One day later, she was released with casts on her wrists.

And 86 days after her surgery, Jessica Little was finally able to swing a bat again.

The Edinboro softball first baseman could throw a ball again after five months of recovery.

“I threw a couple warm-up throws and that was it,” Little said. “And then I couldn’t do anything else, but it was nice.”

Halfway through her first year at Edinboro, after transferring from Glendale Community College in Glendale, California, Little had been enjoying her winter break with family back home in California when her entire future was suddenly thrown into uncertainty.

As she had since she was 4 years old, Little was riding a dirt bike on New Year’s Eve of 2016 when she took on a ravine while going too fast, losing control of the bike. Her stomach smashed against the handlebars before she flew in the opposite direction of the bike.

After an MRI and an X-ray, she was scheduled for surgery on New Year’s Day. The surgery left her with plates and screws in each wrist and limited mobility when she got her casts removed two weeks later. 

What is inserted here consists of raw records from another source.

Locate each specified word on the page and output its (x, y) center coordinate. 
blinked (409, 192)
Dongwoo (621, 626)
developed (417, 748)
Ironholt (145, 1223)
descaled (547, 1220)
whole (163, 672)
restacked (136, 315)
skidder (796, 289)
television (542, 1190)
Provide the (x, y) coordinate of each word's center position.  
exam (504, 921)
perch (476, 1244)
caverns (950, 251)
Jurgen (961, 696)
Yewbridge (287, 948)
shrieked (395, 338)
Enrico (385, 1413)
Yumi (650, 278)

She couldn’t bend or twist her wrists. 

She couldn’t pick up a ball. 

She couldn’t grip a bat.

Little returned to school for the spring semester unable to play the sport she loved. As the season picked up and the team made their annual spring trip to Florida, she still found herself unable to throw or catch.

But she kept working.

“It was uncomfortable and everything, but it was so nice just because...from the very start, my surgeon talked to me for 10 minutes, and he spent the first two minutes saying I was never going to play again and the rest of the time telling me that motorcycles are bad,” she said. “But I just kind of took that and used that as well, no, I’m going to do what I want to do, and I’m going to play and that’s that.”

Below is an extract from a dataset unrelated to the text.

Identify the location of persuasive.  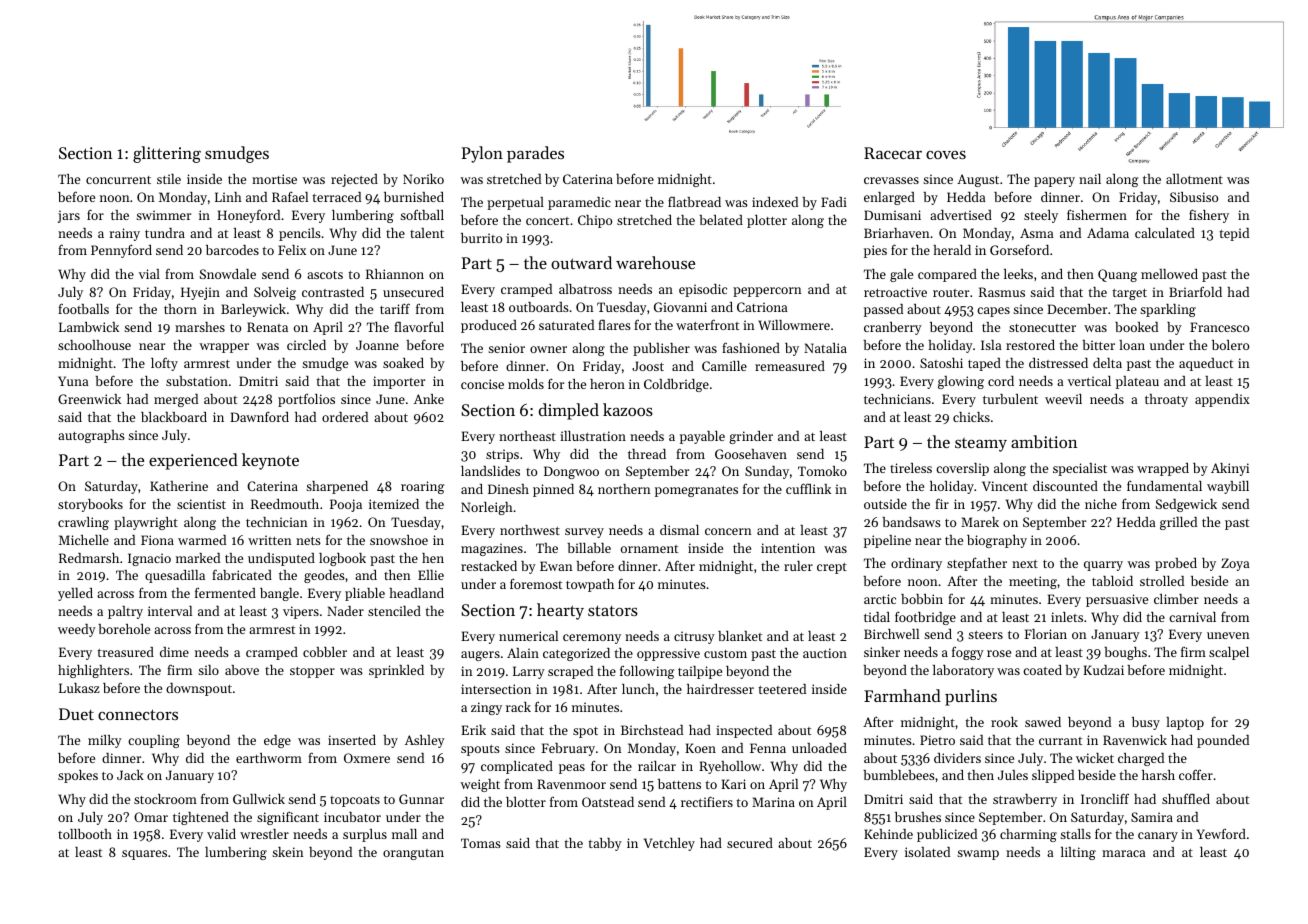
(1117, 600).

First, she regained the ability to swing a bat, albeit with limited grip strength. Then, she could throw a ball. On July 24, 2017, she was officially cleared to play again. She missed what should have been her junior season, but thanks to a medical redshirt, she retained her two remaining years of NCAA eligibility. 

“It was kind of nice in a way because I got to see how Edinboro softball worked, and I got to see how everybody was with each other, and I still got to be a part of that,” Little explained. “So it was kind of like a buffer year, and like your intro, but I would’ve really liked to play.”

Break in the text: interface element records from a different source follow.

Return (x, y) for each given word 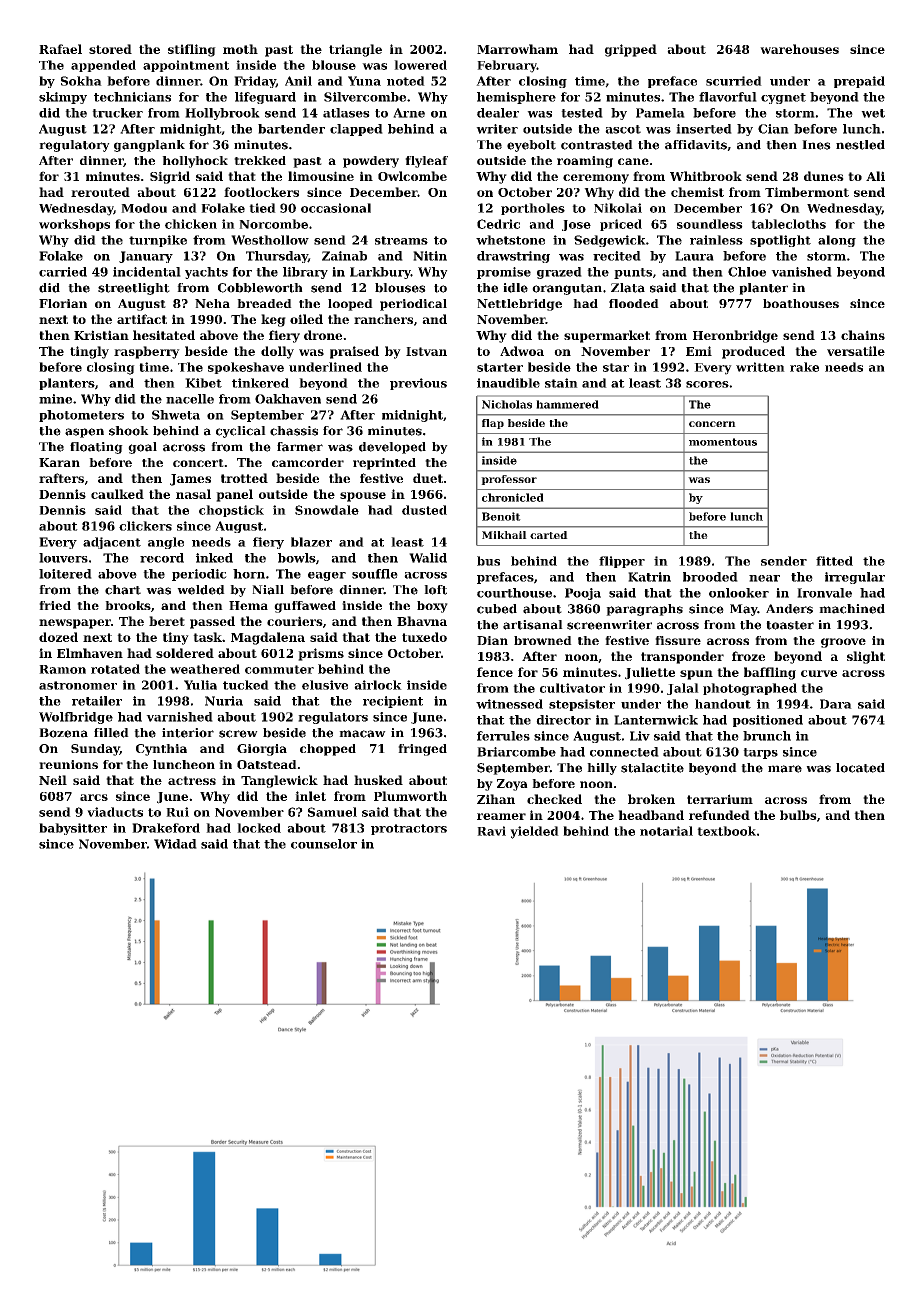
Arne (409, 113)
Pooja (583, 594)
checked (554, 799)
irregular (855, 578)
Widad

She said the support of her teammates and her parents helped get her through the recovery. She said her mom cried frequently thinking about the accident, and her father — who introduced her to motorcycles at a young age — felt somewhat guilty about the whole ordeal.

But Little doesn’t bother assigning blame or lingering on her misfortune. She uses last year’s struggles to show how far she’s come since. There’s still some pain, but not nearly as much as when she started, she says.

Besides, she’s finally back to playing. In her first season playing for the Fighting Scots, she has filled the void left at first base when senior Heather Tighe graduated after last season.

“[It’s] so, so great to be playing again. Every time I get to step on the field, I just think, ‘I’m so lucky to be standing here right now and doing this,’” Little said.

Edinboro is wrapping up a less-than-stellar season marred by constant schedule changes, but Little sees much more to the team than the standings. As she continues working to regain her strength and further improve her range of motion, she knows her teammates will remain by her side.

“I really love this team and I love what we’re doing, even though maybe the season isn’t going the way that we wanted it to,” she said. “We’re all very close and we’re all very supportive of each other and that’s very nice. So I know that I have people backing me up.”

The last important date Little remembers is Dec. 31, 2017. One year after her accident, she hopped back onto her dirt bike for the first time while her family was celebrating New Year’s weekend. It’s just tradition.

Don’t worry, she makes sure to avoid the ravines.